On August 28th we have scheduled the second annual Goddess Camp (We still have a couple spots available). Registration has been easy and effortless attracting the perfect participants.

Jim and I have asked the Universe how to bring more people here to TighShee to share in the energy we have created through the gardens and the labyrinth. Retreats are one way and weddings another. I am also applying as a registered wedding celebrant for Ontario. It continues to unfold.

ME FIRST has now surpassed 1000 copies sold, 20% of the way to becoming a Canadian best seller. We are already anticipating a second print run as feedback on the book continues to arrive as do the orders.

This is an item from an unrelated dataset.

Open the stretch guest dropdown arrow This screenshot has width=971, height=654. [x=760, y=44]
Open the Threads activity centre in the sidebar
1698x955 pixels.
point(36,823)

This has been an amazing journey for both Jim and I, shaping our lives in a new way and guiding our work as we build additional related programs including WE FIRST for couples and TEAM FIRST for teams. I am holding the intention that a tidal wave of ME FIRST energy embraces our planet as we contemplate how this will all unfold.

The other wonder has been the unfolding of my family history. My cousin William and I will soon connect by phone – I want to hear his voice, and learn more about the uncle I never knew and my new extended family.

I am left with this overwhelming sense of ‘ain’t life great’, the wonder of it all, the roadSIGNS that appear everyday and open up new opportunities, the untapped resources. Intentionally, I am attracting possibilities and potentialities that I have not even dreamed of and which the Universe is lining up for me everyday! Do you want to play with me?